Nasdaq Stock Market Inc. has acquired a 15% stake in the London Stock Exchange for 447.5 million pounds ($782 million), less than two weeks after withdrawing its takeover offer for Europe's biggest equity market.
Nasdaq, the largest U.S. electronic stock market, purchased 38.1 million shares for 11.75 pounds each, including a stake held by Threadneedle Asset Management, the LSE's biggest shareholder, New York-based Nasdaq said Tuesday.
The acquisition may force LSE Chief Executive Clara Furse to negotiate with Nasdaq CEO Robert Greifeld, who wants to create the first transatlantic stock market. The price Nasdaq paid was 24% more than its takeover bid, which the LSE rejected.
"The purchase is certainly no bargain," said Benn Steil, director of international economics at the Council on Foreign Relations and an expert on exchanges. "That would suggest, to the extent they have ambitions for a significant merger, they are concentrating on" London.
LSE shares closed at 10.38 pounds in London trading, down from a peak of 12.19 pounds in the days after Nasdaq made its initial bid.

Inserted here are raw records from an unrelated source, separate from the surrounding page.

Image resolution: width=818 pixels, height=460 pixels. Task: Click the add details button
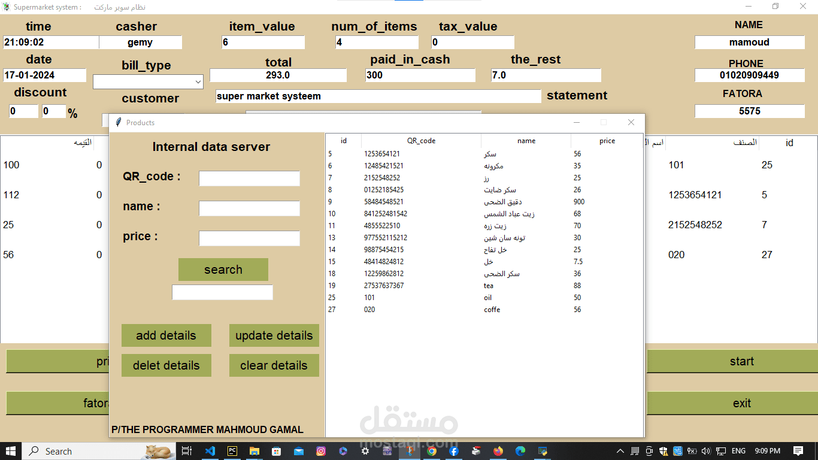pos(166,335)
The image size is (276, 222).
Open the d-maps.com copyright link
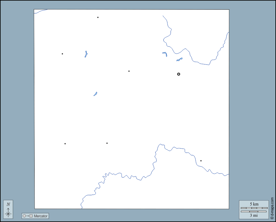[x=272, y=208]
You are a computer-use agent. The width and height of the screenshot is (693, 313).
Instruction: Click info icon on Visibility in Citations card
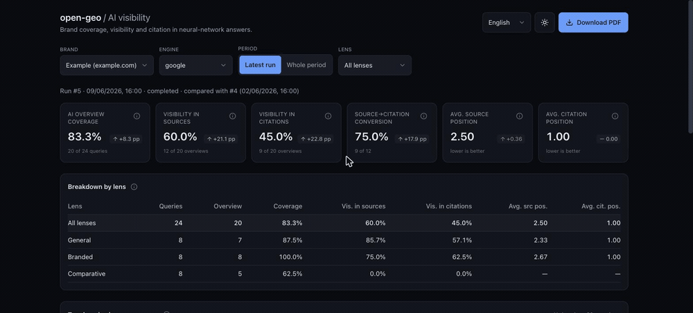tap(328, 116)
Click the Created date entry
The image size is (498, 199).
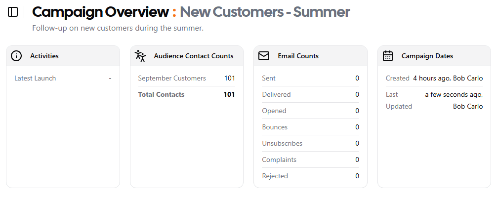point(434,78)
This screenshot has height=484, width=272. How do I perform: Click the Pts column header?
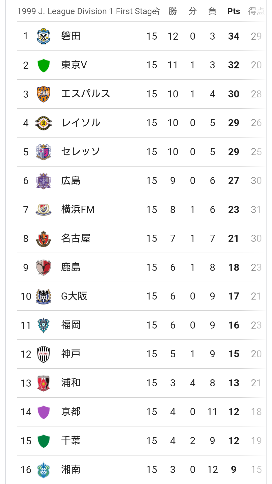(x=233, y=11)
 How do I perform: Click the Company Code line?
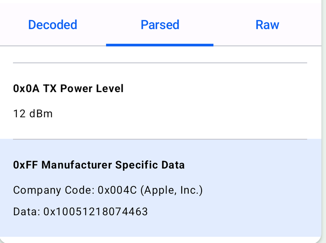click(108, 190)
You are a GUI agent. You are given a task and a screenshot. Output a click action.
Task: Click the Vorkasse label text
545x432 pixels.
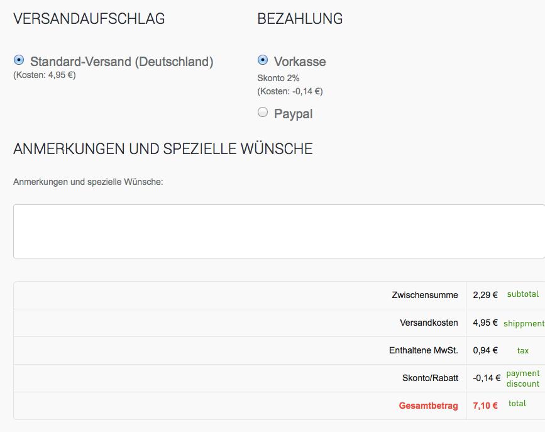tap(300, 62)
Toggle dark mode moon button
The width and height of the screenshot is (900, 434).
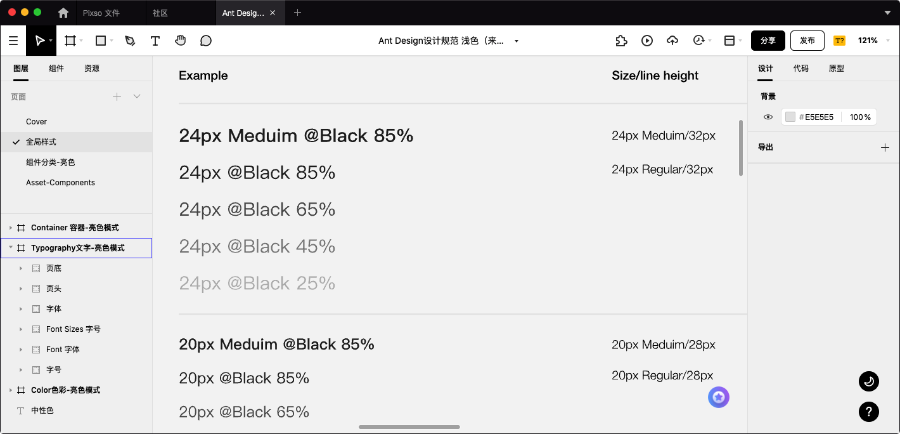click(x=869, y=381)
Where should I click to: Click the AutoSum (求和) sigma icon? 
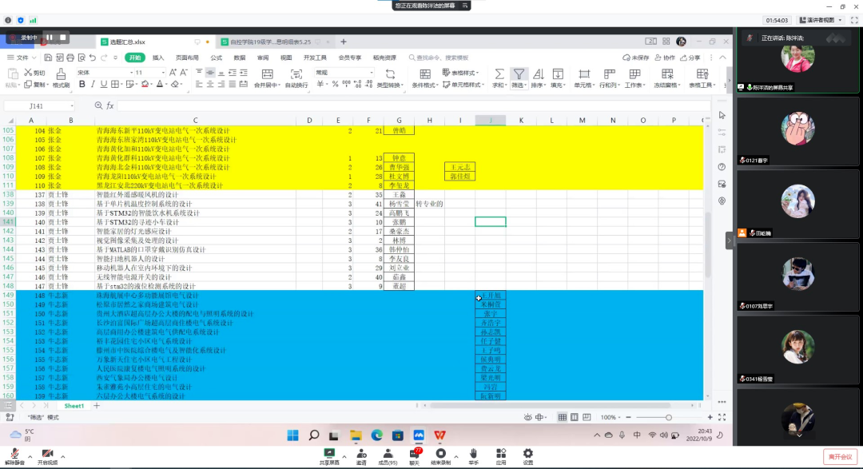coord(499,74)
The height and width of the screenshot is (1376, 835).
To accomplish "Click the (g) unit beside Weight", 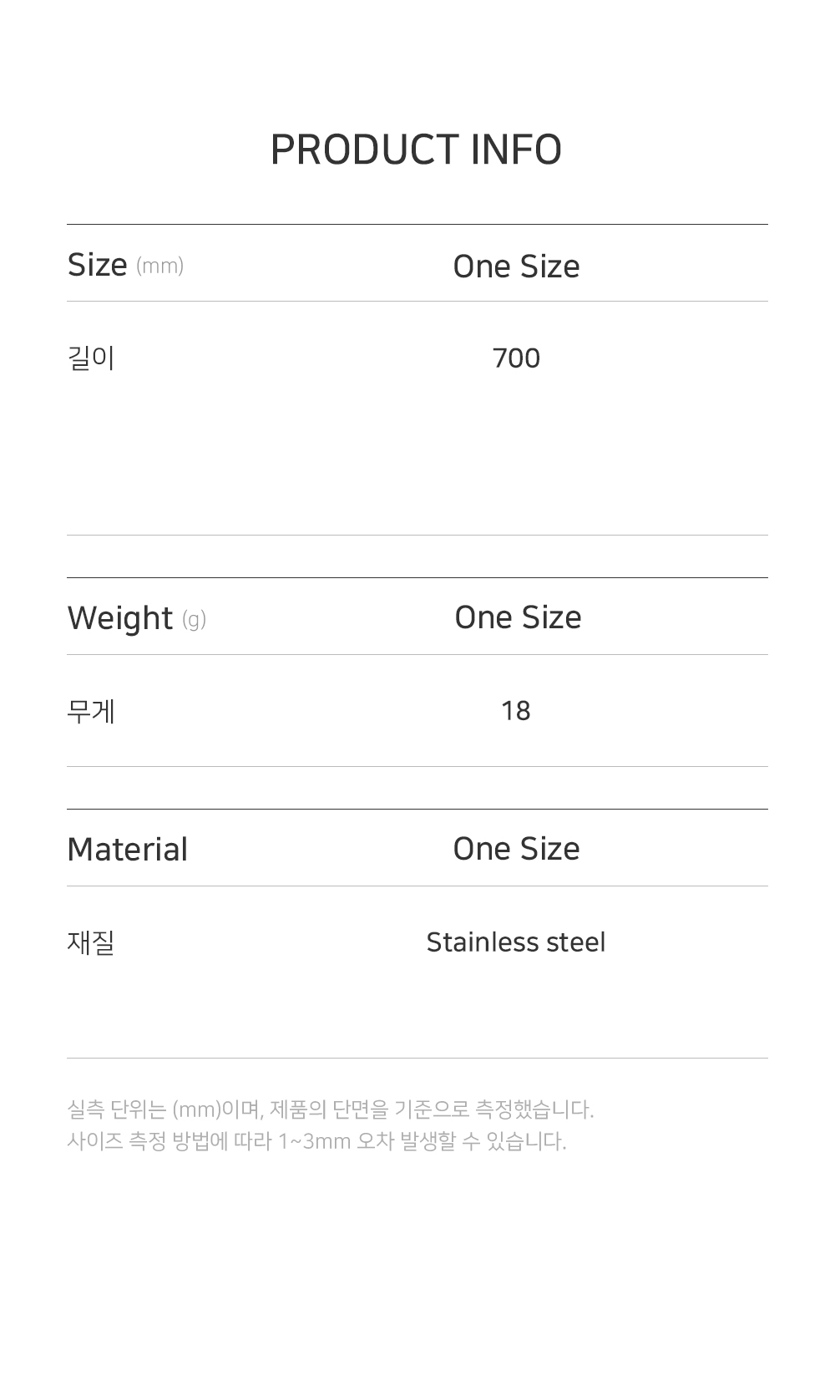I will [x=194, y=620].
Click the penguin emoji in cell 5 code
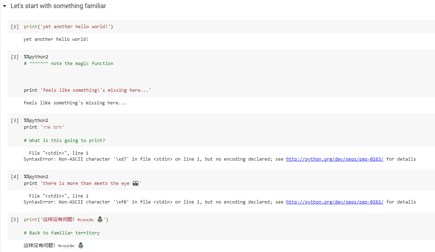This screenshot has height=252, width=435. click(x=100, y=220)
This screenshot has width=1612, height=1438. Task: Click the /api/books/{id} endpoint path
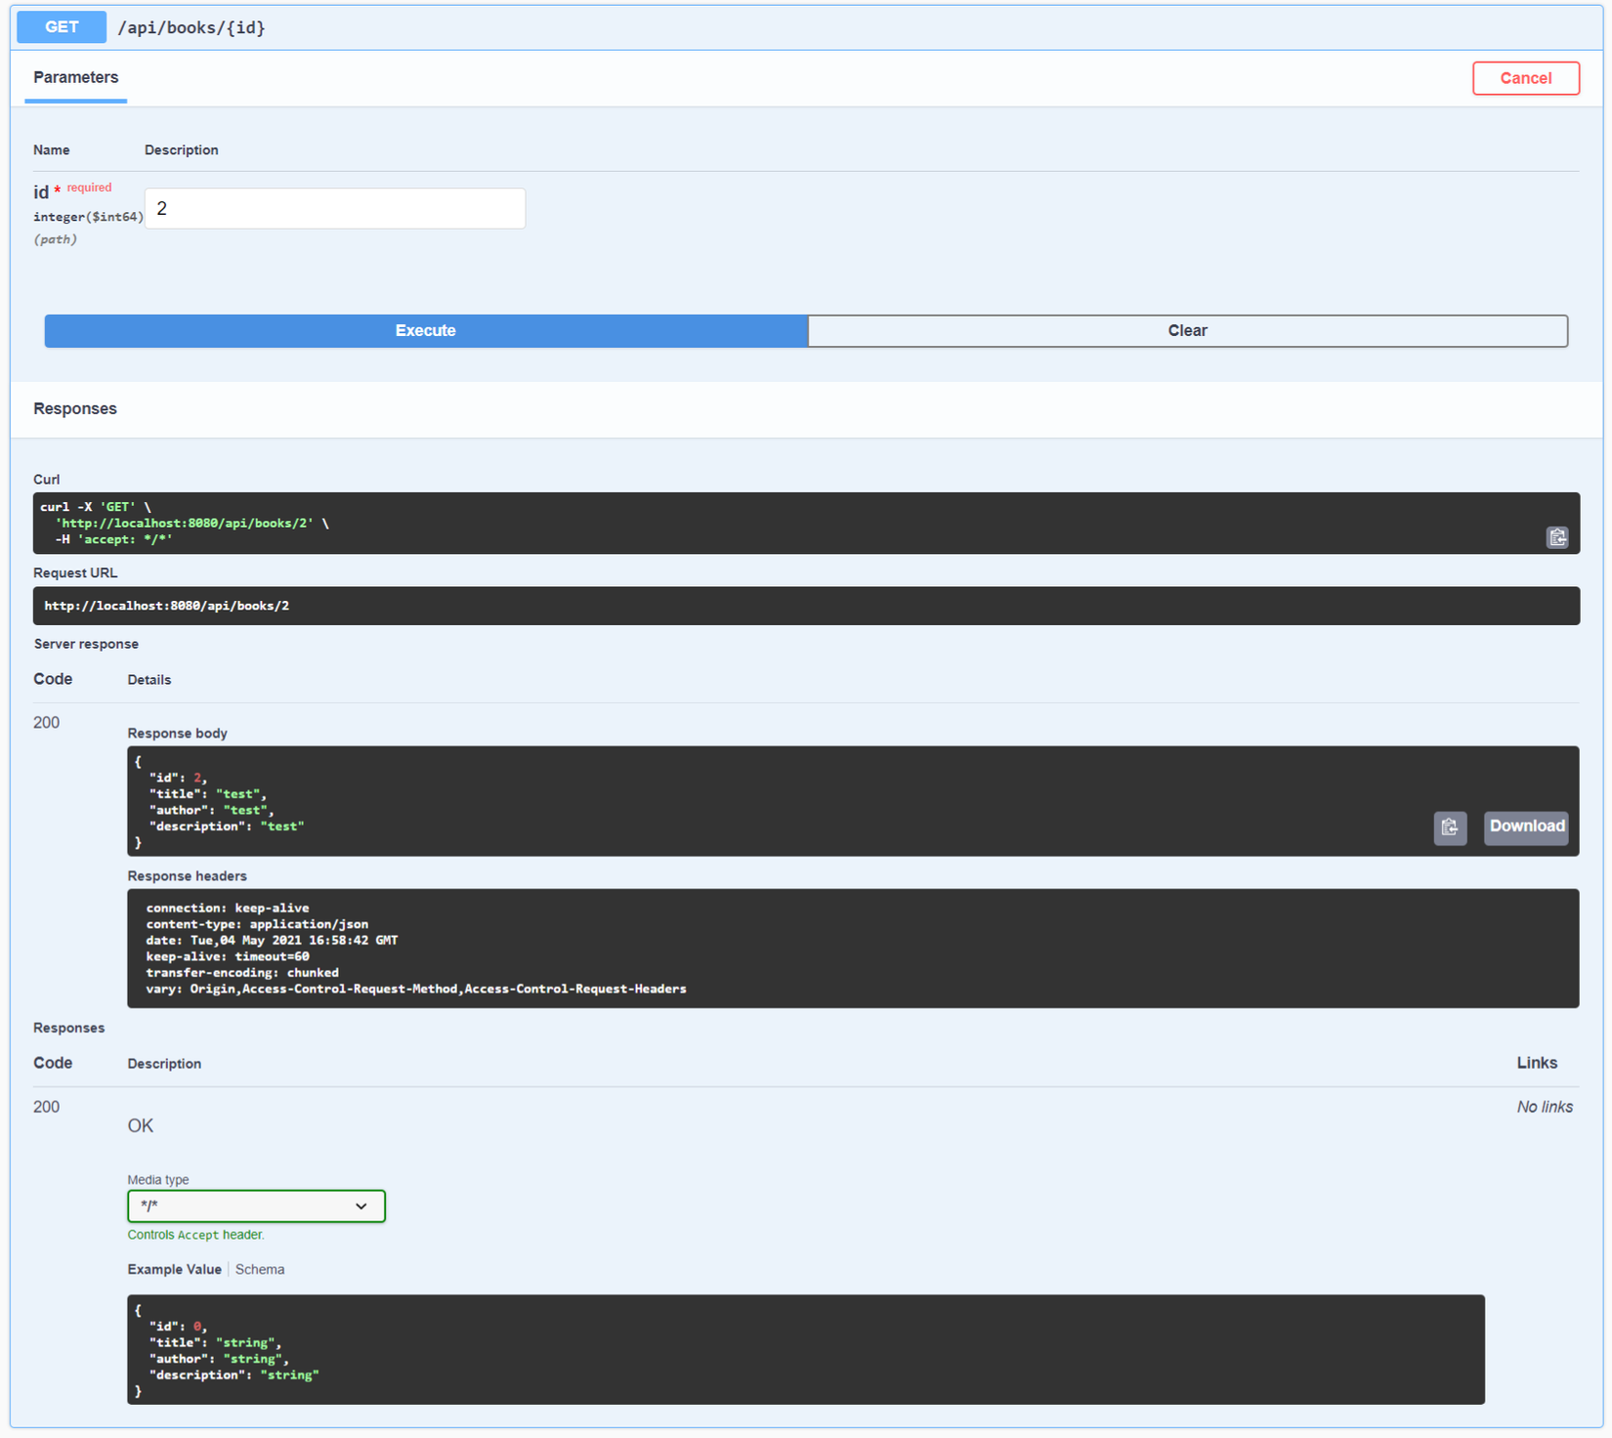pos(191,27)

In New York, shares of Nasdaq fell 52 cents to $40.85 after rising as much as 9%.
John Wallace, an LSE spokesman, and Bethany Sherman, a spokeswoman for Nasdaq, declined to comment.
Furse rejected Nasdaq's March 9 offer of 9.50 pounds, saying it undervalued the LSE. Greifeld dropped the bid March 30.
The purchase values the LSE at about 3 billion pounds ($5.26 billion), based on the price Nasdaq agreed to pay for its stake. That is equivalent to 25 times the LSE's estimated earnings for the fiscal year ending March 2007.
Nasdaq's purchase makes it harder for prospective suitors such as NYSE Group Inc., Nasdaq's biggest rival, to swoop in with competing offers. NYSE Group Chief Executive John Thain has said he wants to be a leader in consolidating global exchanges.
NYSE Group shares fell $2.93 to $73.12.